* _Work request_: The expected output is every line of the data exactly as shown, minus the images.

-------------------------

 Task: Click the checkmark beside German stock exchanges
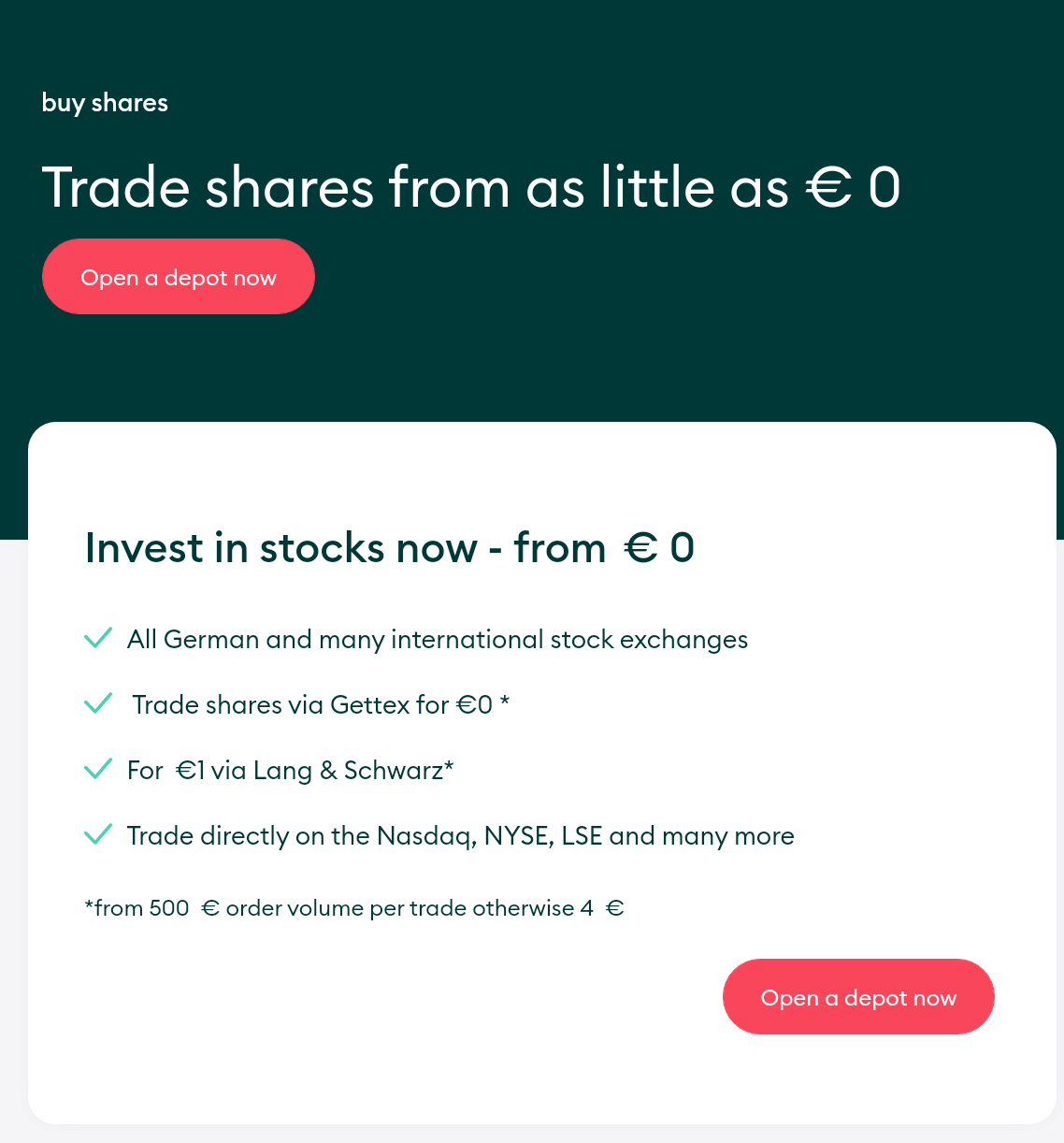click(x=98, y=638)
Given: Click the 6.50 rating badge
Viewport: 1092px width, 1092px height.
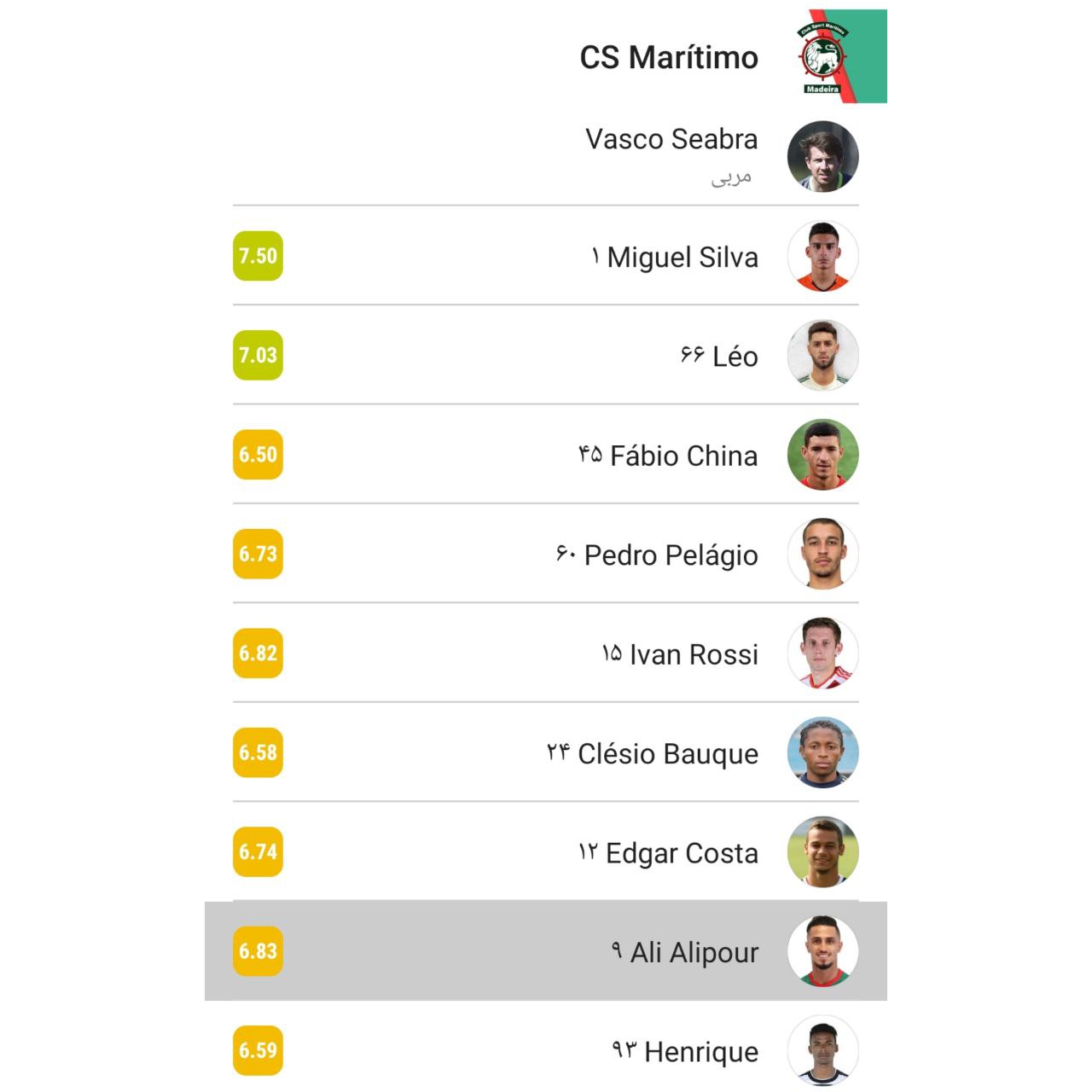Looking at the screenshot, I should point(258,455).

-------------------------

* _Output below_:
 Task: Click the checkmark beside German stock exchanges
click(x=98, y=638)
Given: Click the 6.50 rating badge
Viewport: 1092px width, 1092px height.
Looking at the screenshot, I should point(258,455).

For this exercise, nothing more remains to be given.